Key properties of the transcription engine:
- Fully on-device. No audio or text is sent anywhere. The ANE processes everything locally.
- Word-level timestamps. WhisperKit returns timestamps for every individual word, not just sentence or segment boundaries. These timestamps power the per-word highlight sync in the exported audio player.
- Auto language detection. Whisper detects the spoken language automatically. It performs best on content where a single language dominates.
- Background processing. Transcription runs asynchronously and does not block the UI. You can continue using Harvestry while transcription runs.
Whisper Models
Five model sizes are available. Choose based on how you want to balance accuracy against speed and disk space.
| Model | Disk Size | Speed | Accuracy | Best For |
|---|---|---|---|---|
| Tiny | ~75 MB | Fastest | Basic | Testing; very short clips; clearly-spoken English where accuracy is less critical |
| Base | ~150 MB | Very fast | Good | Good balance of size and quality for simple content; podcasts; meeting recordings |
| Small ★ | ~250 MB | Fast | Better | Recommended starting point; handles most lectures, accented speakers, and technical terms well |
| Medium | ~770 MB | Moderate | High | Dense academic content; multiple speakers; stronger accents; non-English material |
| Large Turbo | ~800 MB | Moderate | Best | Maximum accuracy; complex or highly technical lectures; situations where every word matters |
All five models produce word-level timestamps. The accuracy difference is most noticeable with technical jargon, accented speech, and non-English languages. ★ Small is selected by default.
Downloading a Model
Models are not bundled with the app — they are downloaded on demand from Hugging Face and cached in ~/Library/Caches/. You must download at least one model before processing your first lecture.
Click the gear icon in the top-right toolbar, or use the menu bar: Harvestry → Settings.
The first tab in Settings is Transcription. It shows the three available models and their download status.
Click the model row to select it, then click Download. A progress bar shows download progress. The download requires roughly 75 MB–800 MB depending on the model.
The model status changes to Ready with a green checkmark. You can close Settings and begin processing.
Selecting a Model Per Lecture
Each lecture can be transcribed with any downloaded model, regardless of the global default set in Settings. On the lecture detail view, the Transcription step row shows the currently selected model in its subtitle. Click the model name to open a menu picker and select a different model before starting processing.
The model choice is stored per lecture and shown in the step row even after processing completes, so you can always see which model was used.
Model Mismatch Warning
If you change the global default model in Settings after a lecture has already been transcribed, the step row for that lecture will appear in orange. This indicates a mismatch between the model that was used and the current global default — it does not mean anything is wrong, just that the transcript was generated with a different model than your current preference.
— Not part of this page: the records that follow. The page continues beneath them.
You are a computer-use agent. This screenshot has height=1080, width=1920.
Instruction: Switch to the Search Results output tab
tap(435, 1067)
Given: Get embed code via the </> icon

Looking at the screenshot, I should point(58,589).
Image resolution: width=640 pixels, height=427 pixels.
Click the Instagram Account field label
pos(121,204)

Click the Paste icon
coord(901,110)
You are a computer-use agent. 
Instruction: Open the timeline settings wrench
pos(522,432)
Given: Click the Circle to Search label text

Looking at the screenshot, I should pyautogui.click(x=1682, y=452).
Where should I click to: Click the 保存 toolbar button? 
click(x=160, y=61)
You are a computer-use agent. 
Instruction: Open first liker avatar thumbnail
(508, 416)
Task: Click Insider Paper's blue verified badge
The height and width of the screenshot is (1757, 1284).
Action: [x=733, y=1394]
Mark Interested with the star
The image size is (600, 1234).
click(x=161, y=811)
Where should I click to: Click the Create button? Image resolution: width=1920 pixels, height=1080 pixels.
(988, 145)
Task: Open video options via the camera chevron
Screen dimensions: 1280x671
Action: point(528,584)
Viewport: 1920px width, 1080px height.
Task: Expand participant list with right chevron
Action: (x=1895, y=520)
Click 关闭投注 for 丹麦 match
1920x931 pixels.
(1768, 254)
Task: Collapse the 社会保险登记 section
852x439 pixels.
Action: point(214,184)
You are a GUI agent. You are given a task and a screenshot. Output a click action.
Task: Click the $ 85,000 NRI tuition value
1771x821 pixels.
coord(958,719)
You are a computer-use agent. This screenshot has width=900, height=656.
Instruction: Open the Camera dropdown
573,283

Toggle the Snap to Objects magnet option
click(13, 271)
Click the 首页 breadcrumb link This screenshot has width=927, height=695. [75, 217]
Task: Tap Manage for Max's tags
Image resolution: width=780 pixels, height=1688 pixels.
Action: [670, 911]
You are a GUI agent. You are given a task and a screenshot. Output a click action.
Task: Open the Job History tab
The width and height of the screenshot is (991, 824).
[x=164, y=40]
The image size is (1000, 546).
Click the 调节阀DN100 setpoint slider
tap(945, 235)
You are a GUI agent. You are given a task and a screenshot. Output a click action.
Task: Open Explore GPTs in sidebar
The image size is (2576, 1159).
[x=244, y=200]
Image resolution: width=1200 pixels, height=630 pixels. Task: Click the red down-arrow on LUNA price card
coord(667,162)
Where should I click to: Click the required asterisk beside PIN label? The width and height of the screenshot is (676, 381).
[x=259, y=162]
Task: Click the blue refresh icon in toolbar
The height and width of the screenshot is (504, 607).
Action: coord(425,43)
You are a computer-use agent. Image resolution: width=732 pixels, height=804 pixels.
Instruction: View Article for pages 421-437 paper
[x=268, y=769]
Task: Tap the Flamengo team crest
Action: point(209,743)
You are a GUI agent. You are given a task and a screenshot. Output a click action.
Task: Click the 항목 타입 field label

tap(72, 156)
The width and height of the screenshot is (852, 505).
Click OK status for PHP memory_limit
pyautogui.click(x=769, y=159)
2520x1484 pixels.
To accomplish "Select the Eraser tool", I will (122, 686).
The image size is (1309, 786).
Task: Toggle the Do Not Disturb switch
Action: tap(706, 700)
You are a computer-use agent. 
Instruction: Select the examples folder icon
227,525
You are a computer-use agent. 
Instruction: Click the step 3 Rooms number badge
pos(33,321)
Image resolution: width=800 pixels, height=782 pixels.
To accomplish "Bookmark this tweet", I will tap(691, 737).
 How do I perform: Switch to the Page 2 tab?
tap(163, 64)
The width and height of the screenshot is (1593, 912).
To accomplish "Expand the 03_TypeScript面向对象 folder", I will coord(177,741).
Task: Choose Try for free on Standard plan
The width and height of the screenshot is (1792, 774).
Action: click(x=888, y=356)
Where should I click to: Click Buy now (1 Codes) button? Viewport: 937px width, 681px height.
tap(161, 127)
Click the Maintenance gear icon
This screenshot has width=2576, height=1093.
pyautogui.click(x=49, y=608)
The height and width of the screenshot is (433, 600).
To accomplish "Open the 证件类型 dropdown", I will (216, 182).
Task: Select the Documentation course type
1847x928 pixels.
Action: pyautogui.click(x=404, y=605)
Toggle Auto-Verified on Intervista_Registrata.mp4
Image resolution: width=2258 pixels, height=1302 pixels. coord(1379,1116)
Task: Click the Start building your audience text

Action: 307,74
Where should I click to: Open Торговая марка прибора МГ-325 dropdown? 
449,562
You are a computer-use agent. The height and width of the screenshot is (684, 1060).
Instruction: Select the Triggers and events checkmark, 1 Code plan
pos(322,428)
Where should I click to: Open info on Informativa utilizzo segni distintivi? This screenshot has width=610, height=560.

To clear the mismatch warning, either:
- Change the per-lecture model selection back to match the transcript, or
- Retranscribe the lecture with the new model (see below).
Retranscribing
You can re-run transcription on a completed lecture at any time, for example to use a more accurate model or to pick up improvements after updating WhisperKit.
- Select the lecture in the sidebar.
- In the detail view, click the ⋯ overflow menu in the toolbar.
- Choose Retranscribe.
- A confirmation dialog warns that the existing transcript will be replaced. Confirm to proceed.
Retranscription runs only steps 1 and 4 of the pipeline — your existing screenshots are preserved. The HTML export is regenerated after the new transcript is ready.
Updating WhisperKit Models
Harvestry checks for model updates from Hugging Face every 24 hours. When an update is available, the model row in Settings shows an update badge. Click Update to download the newer weights. The update check compares local snapshot SHAs against the Hugging Face Hub HEAD.